Na concepção de mundo de Nicolau, há um traço em comum entre aquele que vai ler o futuro em uma cartomante e aquele que reza todas as noites para um deus: trata-se de pessoas ingênuas, ignorantes, gente que por este ou aquele motivo não teve acesso aos livros do real conhecimento.

A bíblia? O alcorão? Interessantes historicamente, mas não passam de lendas. Representam o que há de mais arcaico na história da humanidade.

Se não fosse um ritual ridículo e desnecessário, Nicolau bem que acenderia uma vela todas as noites para os deuses da ciência.

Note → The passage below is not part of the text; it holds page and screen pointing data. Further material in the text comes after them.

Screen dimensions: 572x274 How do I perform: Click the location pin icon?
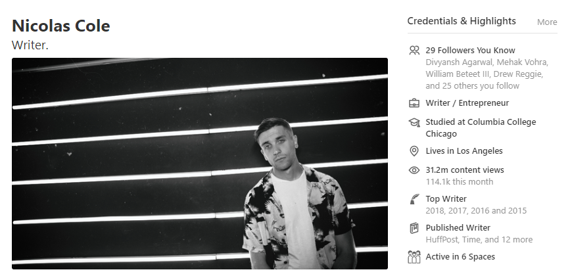414,151
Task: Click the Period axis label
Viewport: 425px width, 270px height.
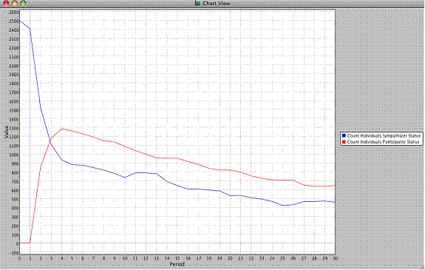Action: click(177, 264)
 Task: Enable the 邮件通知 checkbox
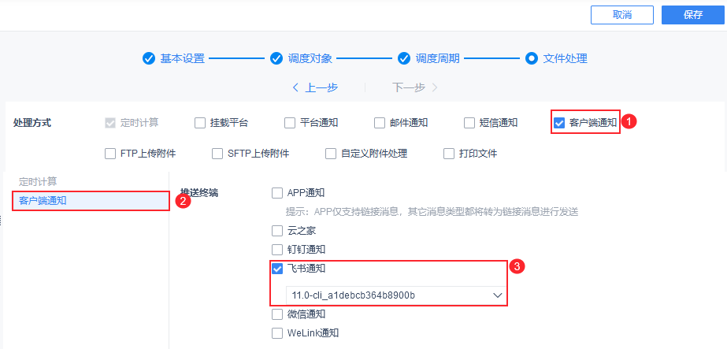(380, 123)
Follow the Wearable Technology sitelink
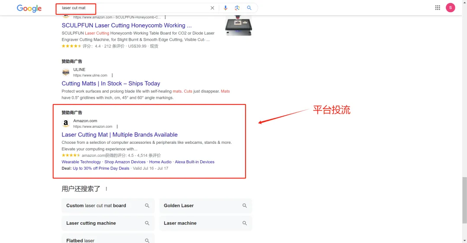Image resolution: width=467 pixels, height=243 pixels. click(81, 162)
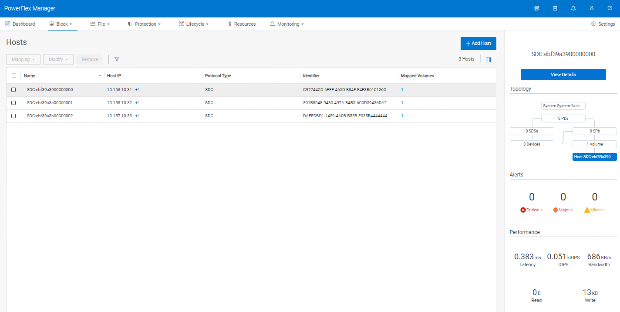The image size is (620, 312).
Task: Select all hosts using the header checkbox
Action: tap(13, 75)
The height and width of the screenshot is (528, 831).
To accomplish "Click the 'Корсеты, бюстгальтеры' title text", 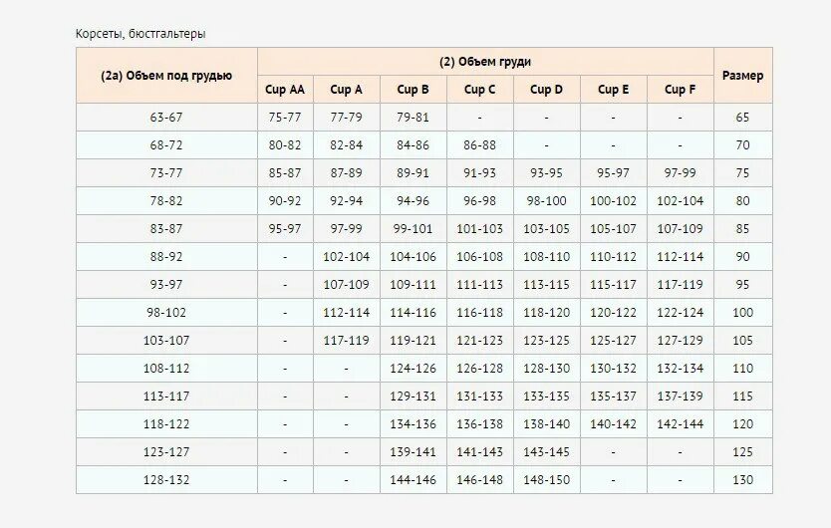I will [140, 34].
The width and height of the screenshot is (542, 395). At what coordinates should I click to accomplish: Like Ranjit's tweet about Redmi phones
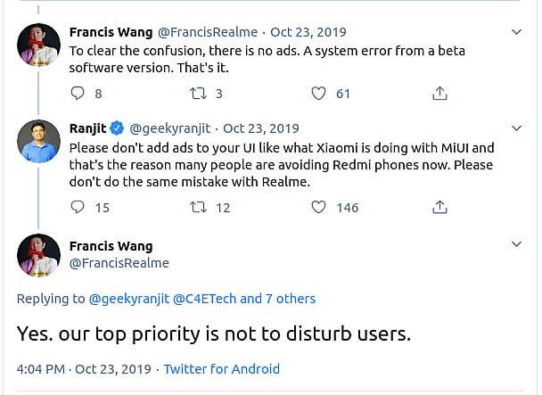point(319,207)
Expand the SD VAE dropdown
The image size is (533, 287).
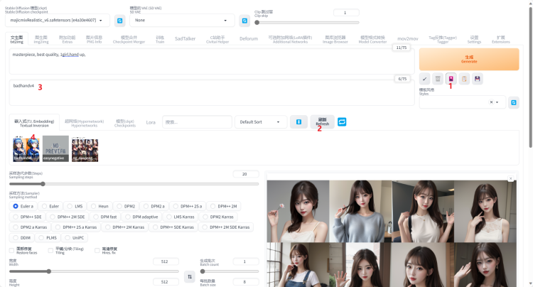(181, 21)
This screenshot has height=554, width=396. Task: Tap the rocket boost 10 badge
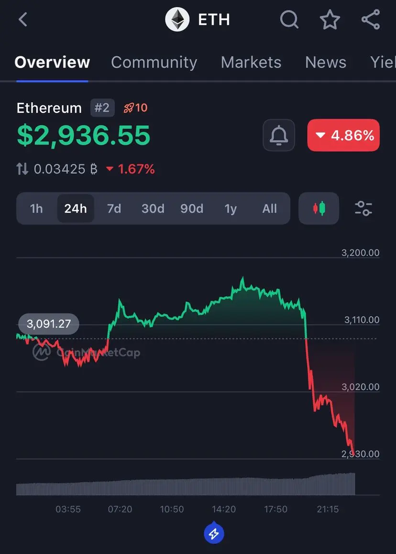tap(136, 108)
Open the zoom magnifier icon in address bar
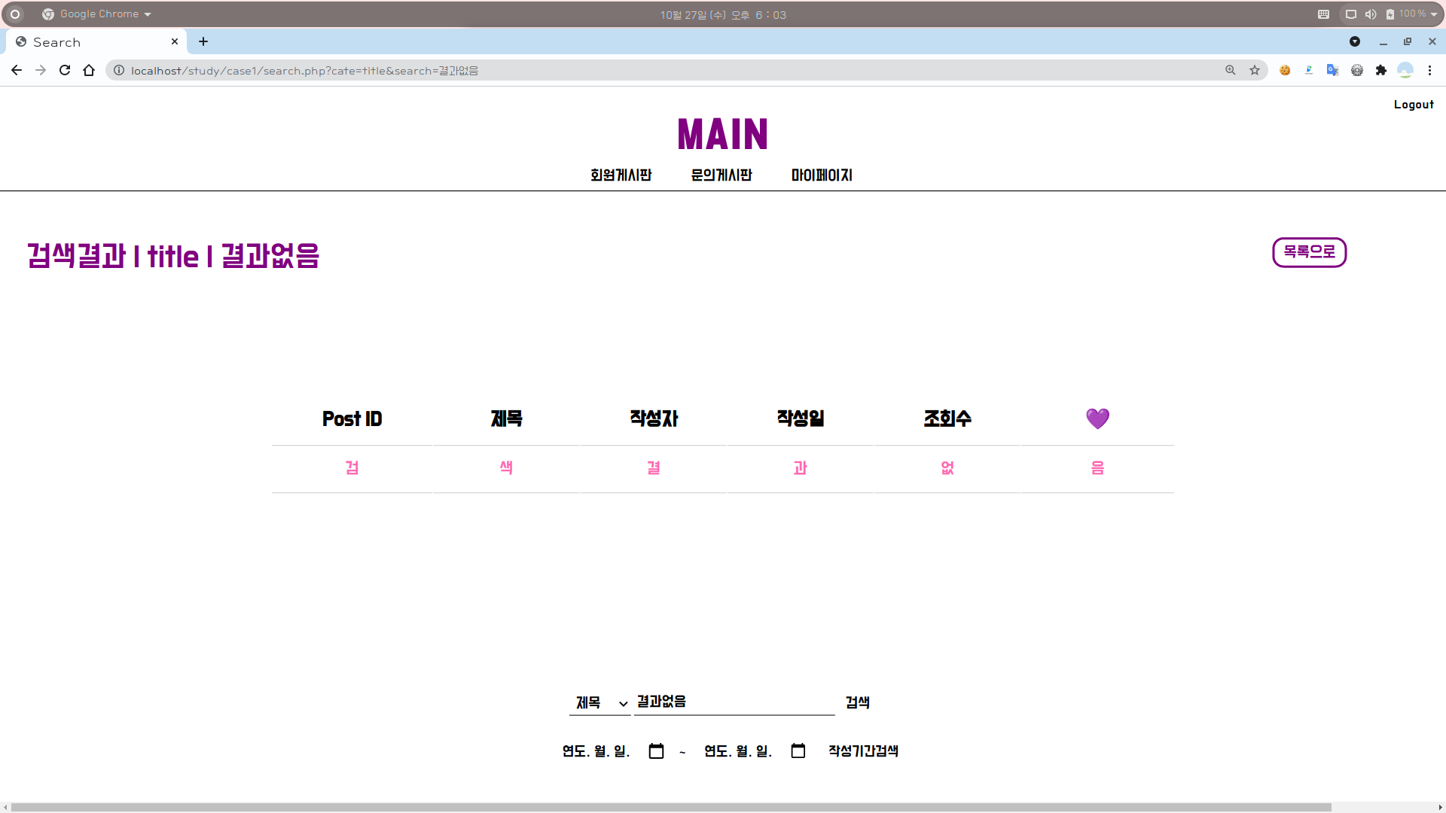Image resolution: width=1446 pixels, height=813 pixels. (1231, 70)
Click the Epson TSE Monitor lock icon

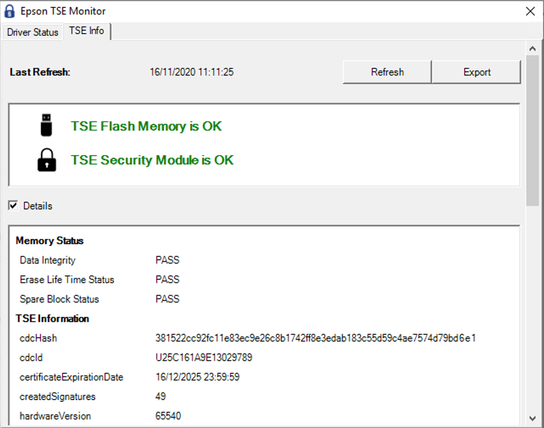point(9,11)
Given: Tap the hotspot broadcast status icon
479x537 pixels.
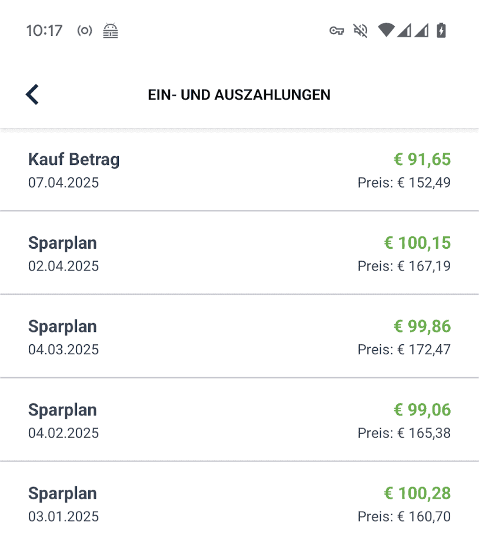Looking at the screenshot, I should point(85,31).
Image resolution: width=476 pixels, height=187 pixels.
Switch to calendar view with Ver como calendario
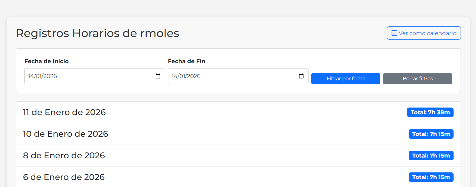pos(424,33)
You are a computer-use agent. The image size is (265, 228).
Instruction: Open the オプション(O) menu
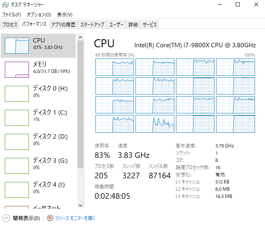[x=39, y=14]
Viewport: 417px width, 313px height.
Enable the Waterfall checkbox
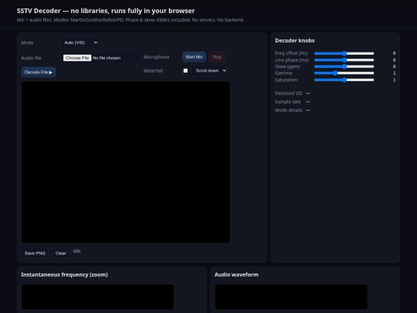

Até mesmo para o amor, Nicolau enxergava explicações científicas, fosse no amor entre um homem e uma mulher, ou mesmo no amor de uma mãe para com o filho.

Às poucas vezes que rezara na vida, foi por pura obrigação.

 

- Não existem ateus num avião em queda. – disse alguém para Nicolau no meio de uma animada discussão de barzinho.

- Isso é porque na hora da morte nos apegamos as crendices mais tolas e absurdas. – retrucou Nicolau. – E garanto que na hora da minha morte, será bem diferente.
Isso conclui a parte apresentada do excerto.